The National Labor Relations Board ruled that Columbia University graduate students are employees under federal labor law, paving the way for graduate students at private colleges nationwide to join labor unions.
But wait. Doesn’t everybody have a right to form or join a union? Isn’t that one of the inalienable individual rights covered under the right to freedom of association guaranteed by the First Amendment? Who can stop these students from privately forming a voluntary union? The Wall Street Journal clarifies, somewhat, what this new “right” actually means. In Graduate Students Can Unionize at Private Colleges, U.S. Labor Panel Rules, the Journal reports that the “Decision grants collective bargaining rights to tens of thousands across the nation.”
“In their broad-based decision, the NLRB swept aside decades of earlier history and basically said that any student who does either research or teaching in a private-sector institution will be considered a school employee entitled to be represented by a union,” said Joseph Ambash, a Boston lawyer who helped write a brief filed by several prestigious universities arguing against a pro-union decision.
My emphasis. “Entitled to be represented by a union” is a lot different from a right to unionize. Rights are not entitlements granted by government. What does “entitled” mean in this context? The Washington Post is most accurate:
The National Labor Relations Board ruled Tuesday that graduate students who work as teaching and research assistants at private universities are school employees, clearing the way for them to join or form unions that administrators must recognize.

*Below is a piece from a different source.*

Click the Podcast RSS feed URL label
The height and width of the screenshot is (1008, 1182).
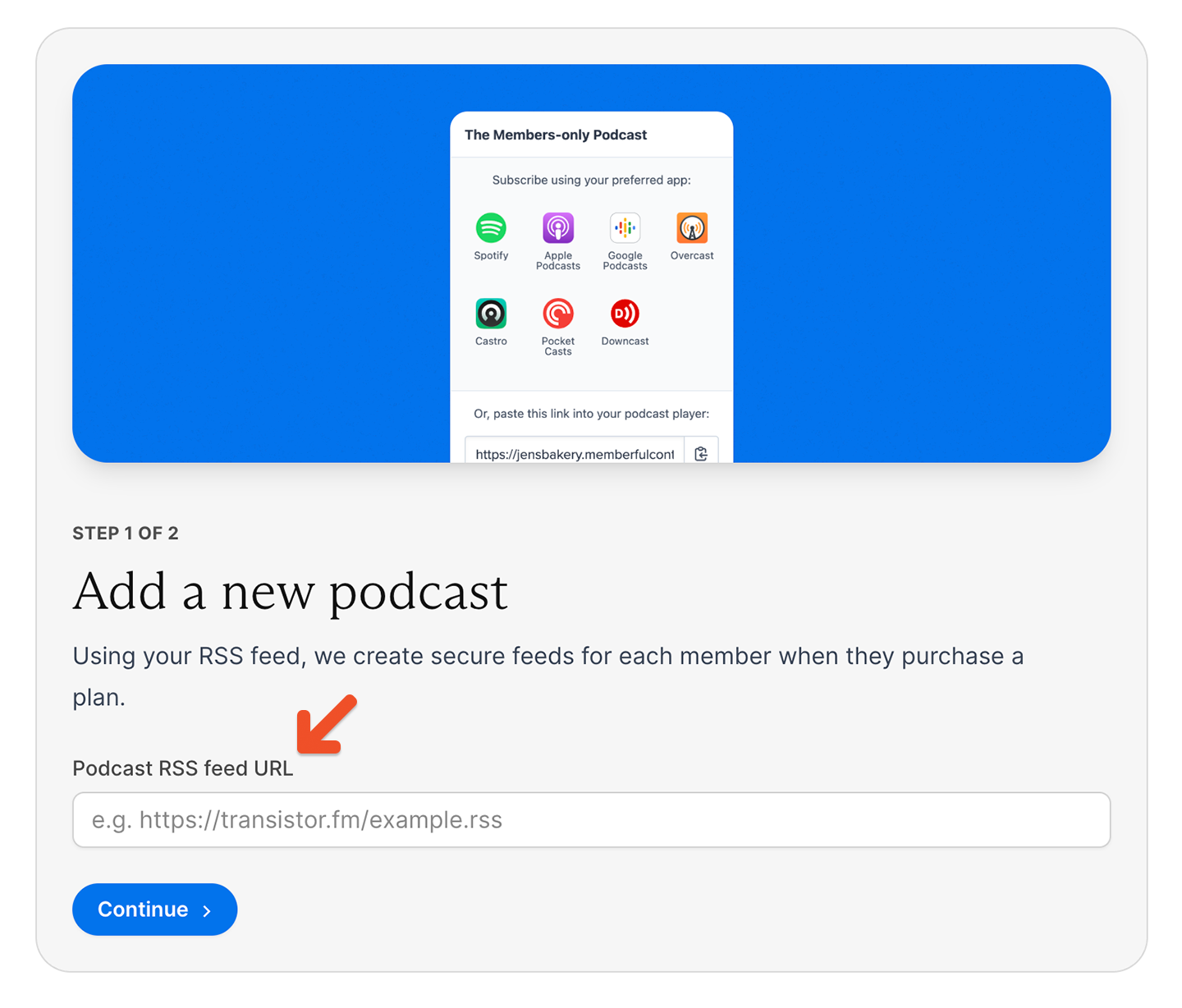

Again, my emphasis. This ruling is not about the right to unionize. As I said in my article on the subject for The Objective Standard, which had to do with the Fast-Food Forward minimum wage/“right to organize” demonstrations backed by the Service Employees International Union, the idea that the government needs to grant the working students the right to organize into unions “is a red herring intended to make . . . unreasonable demands sound reasonable.
There is no law against “the right to organize.” The First Amendment protects the right to freedom of association . . . . The students in question already have the right to join unions and to ask for higher wages [or other benefits]. So what is this [ruling] really about?
The “rights” sought by the [students] are the “freedom” not to associate voluntarily, but to violate the rights of employers to run their businesses as they see fit and to enter into voluntary, mutually consensual contracts with employees. Specifically, the [students] want to use the force of government, mainly the Wagner Act, to coerce some people to join unions and to coerce [colleges] to “bargain” with unions under threat of government penalties if the owners do not concede to union demands.
The freedom of association includes the freedom not to associate. “No individual or group has a moral right to drag another party to the ‘bargaining’ table by government force.” But that’s what so-called “collective bargaining rights” actually mean. There is no right to force an employer, or anyone, to bargain, whether collectively or otherwise.
Related Reading:
Law-Favored Unions are Quasi-Criminal Organizations
3 comments:
Of course, 'governments' and these graduate students know everything you're saying here. They're very familiar with it. THEY JUST DON'T CARE. They've chosen their values, their world views and philosophies (unlike high schoolers and some undergrads). They're set in stone. They insist that in this, and in many cases, crime is ok and that crime pays, and that it's even moral. They're beyond argument and they have the physical power meant for law and government. What peaceful way is there to deal with them? Everybody in the country has that same power to commit crime by criminal plan in the position of law. Nothing stops anybody, except those who hold to rational thinking or a philosophy of reason.
This is true. But I think there’s something deeper going on. I think a sort of mysticism is at work here; the idea—no, the feeling—that society, and thus the state as society’s representative, is God, and thus the creator of morality. It follows that the elected representatives are above the moral law that we mere private citizens must adhere to. In other words, it’s a crime if you do it, but not if the same act is legislated. The term “the divine right of elected officials” fits here, I think. This divine right stems from what I call democracy fundamentalism—pure majority rule. We’re not quite there yet. But we get closer with every erosion of individual rights. Without individual rights to keep society and government in check, we’ll end up living under the premise, “It’s moral if the government did or approves it, because the government did or approves it, so long as the government is elected.”
This is true, too. But the deep thing, underlying god, whether secular or theological, is turning away from reason, thus, from knowledge, morality and rights. It appears to be legion, throughout U.S. and world culture. It's a huge majority of everybody, and growing. As I've said, the Objectivist movement is light years behind the curve. The likes of Ayn Rand should've been born 100 yrs. before Ayn Rand. It was already needed by then.
If, thru the now steady erosion of individual rights, we reach pure majority rule, the 1st. Amendment will shortly be made empty and meaningless, of no influence. I think this process is unstoppable, now, and if we want to remain free, we must seize our freedom somehow, and be a majority, or a unanimity, in our own culture, however small that culture might be. From there, we can then grow in size.
This is what I think, and this is the best, and most specific, response I can give to your total disagreement with me when I implied that the cops should put the arm onto legislators who pass criminal plans instead of laws, action which you said would have to be done by insurrectionists.